-
Notifications
You must be signed in to change notification settings - Fork 339
How many data analysis tasks can BI software handle?
Actually, not much!
From the early call for multidimensional analysis to the recent call for agile BI, BI vendors have been emphasizing self-service capabilities, claiming that business personnel can analyze data at their own discretion, and users often have strong needs. Both parties can easily form purchasing behavior as soon as they reach an agreement.
However, in terms of the expected job content for most users who lack BI application experience, the goal of self-service can be said to be far from achieved! From experience, the best situation can only solve about 30% of the problems, while most BI products cannot even reach this number and can only handle about 10% of the requirements.
The fundamental aspect of data analysis lies in data, or rather in calculations, rather than interfaces. The new generation of agile BI products has made significant progress in terms of interface aesthetics and operational convenience, but their data processing capabilities have not yet exceeded the scope of multidimensional analysis.
Multidimensional analysis refers to filtering a pre prepared dataset (called a CUBE) under certain conditions (called slicing) to view certain statistical values in specified dimensions, such as the sales volume and sales amount of a certain product by region and month in a certain year, which are written in SQL in the following way:
SELECT Di,...,SUM(Mi),COUNT(Mi),... FROM T GROUP BY Di,... WHERE Di=... AND Di IN (...) ...

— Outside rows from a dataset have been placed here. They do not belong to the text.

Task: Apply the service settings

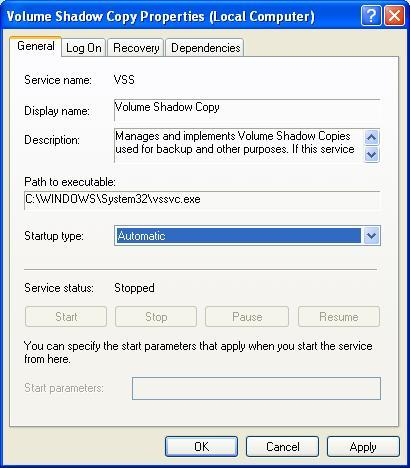Action: click(363, 447)

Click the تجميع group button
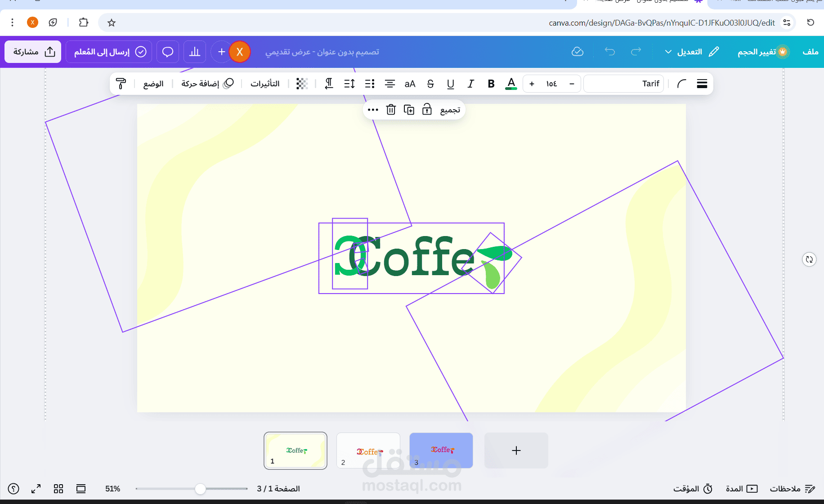point(450,110)
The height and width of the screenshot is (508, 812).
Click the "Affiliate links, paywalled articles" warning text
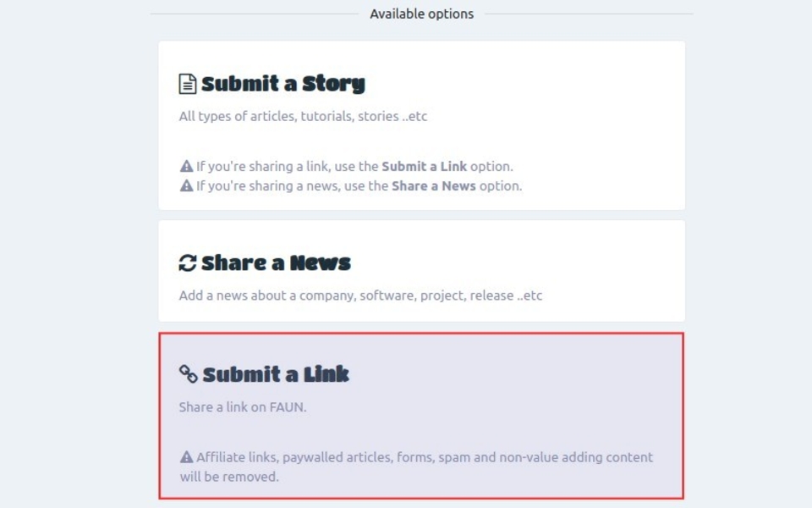coord(425,457)

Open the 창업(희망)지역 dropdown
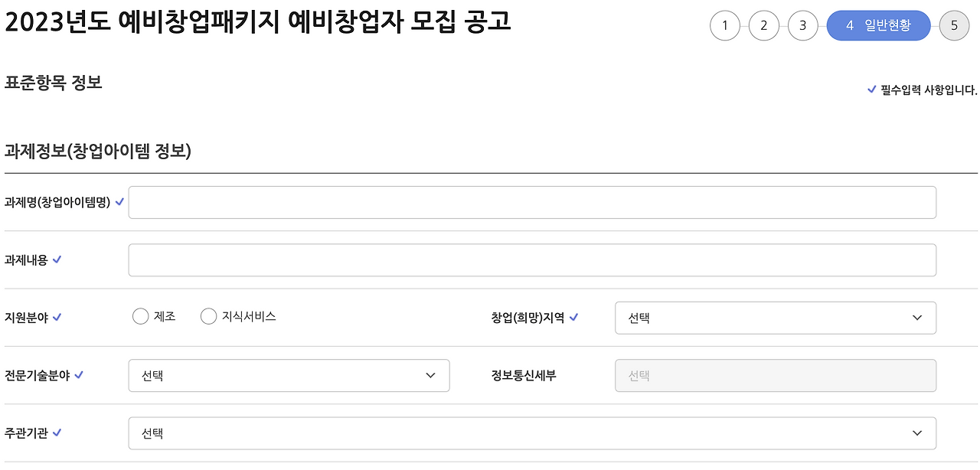[x=776, y=317]
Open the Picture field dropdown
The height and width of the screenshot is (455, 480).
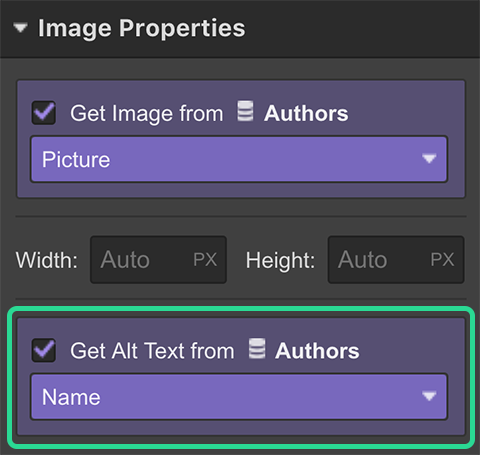click(239, 159)
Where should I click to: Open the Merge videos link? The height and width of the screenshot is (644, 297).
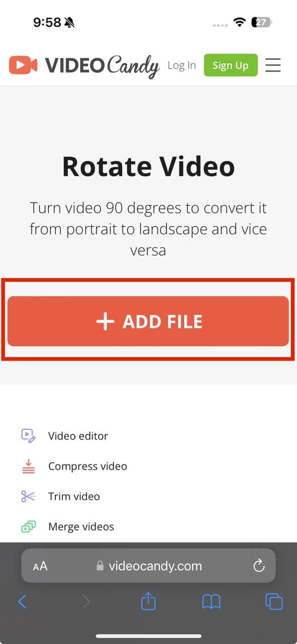(81, 527)
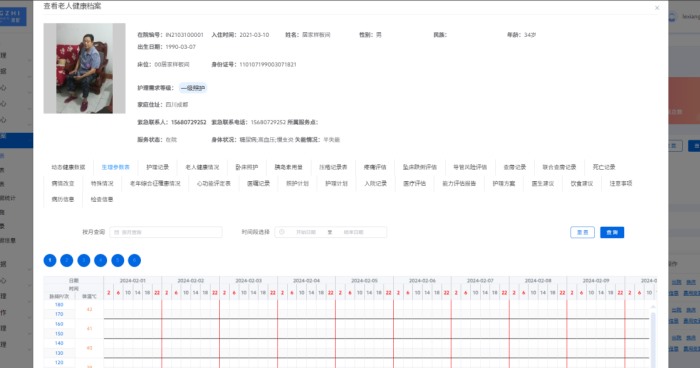Viewport: 700px width, 368px height.
Task: Select page circle number 3
Action: (83, 260)
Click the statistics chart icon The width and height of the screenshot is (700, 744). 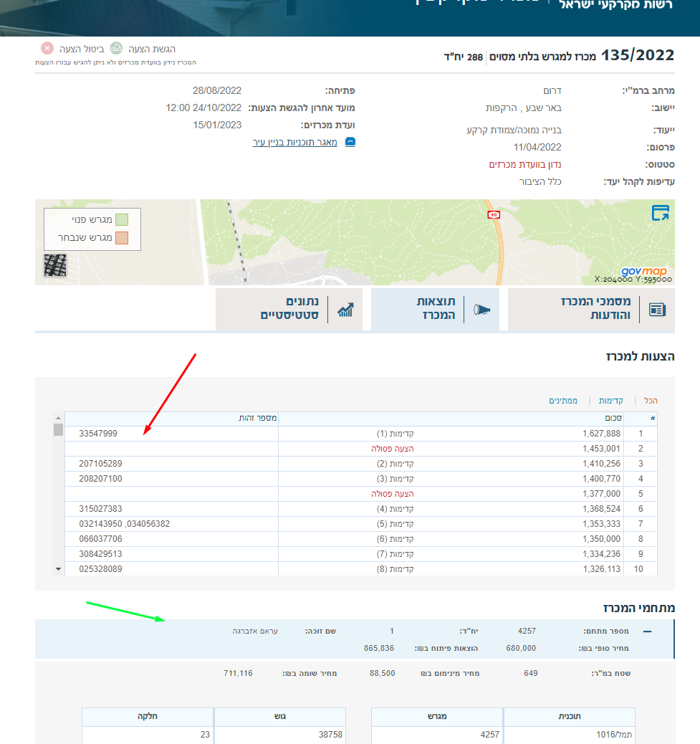(x=346, y=310)
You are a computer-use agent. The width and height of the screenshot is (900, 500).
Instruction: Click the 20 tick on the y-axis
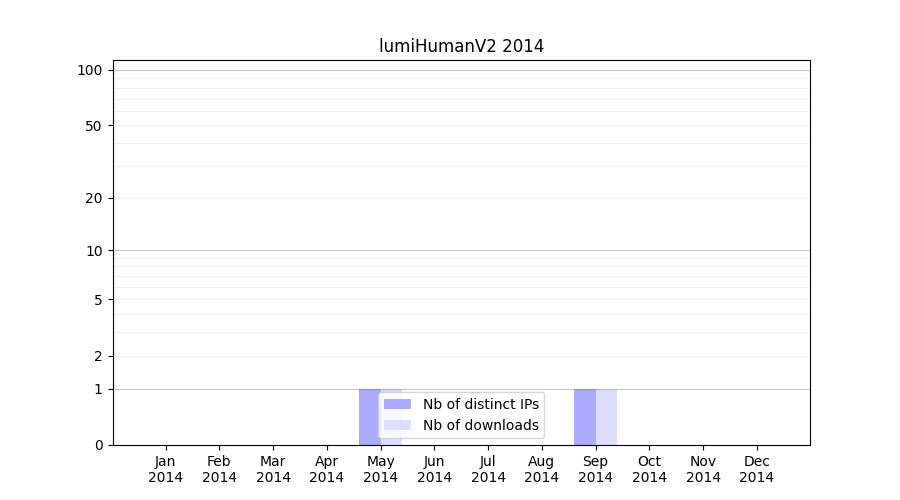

The role of BI software is to make it particularly convenient for users to change filtering conditions and viewing dimensions, allowing them to move from the currently visible state to the target state, which is called rotation, drilling, slicing, etc. This is very meaningful for interactive analysis. However, no matter how convenient and smooth it is, the calculations that can be done are still like this: GROUP BY+WHERE, and there is not much more.
BI products sometimes support some simple cross row/group operations, such as calculating the ratio, ranking, proportion, etc. Obviously, the results of these operations are also of great significance for business analysis. Cross row/group operation is different from regular summary. Regular summary can be calculated with one given set of dimensions, while cross row/group operation requires an additional range level. However, most BI software on the market does not pay attention to this and arbitrarily sets the range level as the entire set. If you want to see the ranking of sales of a certain region in the province, you can only first slice the data within the province, and then look at each province one by one. Otherwise, you can only see the ranking nationwide, which is very inconvenient. When examining BI software, special attention should be paid to whether it supports setting a range layer for cross row/group operations. Of course, manufacturers will say that they can support cross row/group operations, but weak support can lead to some analysis tasks being unable to be implemented.
Achieving multidimensional analysis can only solve about 10% of self-service needs, which is the most common self-service capability of BI products.
The main problem of multidimensional analysis is the model-building process, which involves preparing a dataset in advance and limiting the analyzed data to the dataset. But in practical applications, it often goes beyond this range, which may involve unexpected data items or performing association operations with another dataset, which can lead to re model-building. However, model-building requires the help of technical personnel, making it impossible for business personnel to engage in self-service.
To address this limitation, some BI products have begun to provide associated query capabilities. Usually, a step is added before multidimensional analysis, which can calculate a new dataset based on the association of multiple datasets before conducting multidimensional analysis, or support certain association operations between multiple cubes during the multidimensional analysis process. This is equivalent to allowing business users to build model themselves to a certain extent.
However, implementing associated queries is not easy, and the root cause is that the definition of JOIN in relational databases is too simple, resulting in the association relationships between datasets appearing too cumbersome and beyond the understanding of many business personnel. This dilemma can be improved with the assistance of the BI product interface. A good BI product can enable business personnel to automatically handle the unique relationship between tables. But facing situations that are not unique (common in enterprise applications) is still difficult, and we will discuss this topic in detail later. To fundamentally solve this problem, it is necessary to change the data organization model at the database layer. Almost all BI products do not redefine the data model of the database, which limits their ability to perform associated queries.
A popular example that can be used to test the association ability of BI products is to search for male employees of female managers. This simple query requirement involves multiple associations of the same dataset, which most BI products cannot handle (unless modeled beforehand).
With the ability of associated query, the proportion of self-service requirements that BI products can solve can increase to 20% -30%, depending on the strength of the association ability provided by the product.
The remaining more requirements will involve multi-step procedural calculations, which completely exceeds the design goals of most BI products. However, it is a problem that users particularly expect to solve. Only by achieving this step can business personnel analyze data as they please.
A simple way is to use BI products to export basic data, and the rest can be done by business personnel using desktop tools such as Excel. Excel is flexible and convenient enough to implement multi-step operations relatively freely. In this sense, Excel is the most important BI tool.
However, Excel is powerless in the face of complex data calculations and repetitive operations, and in the case of a large amount of data, it cannot handle them, making it unsuitable for many application scenarios. These missing parts in Excel can be supplemented with esProc SPL, but it's a long story to discuss later.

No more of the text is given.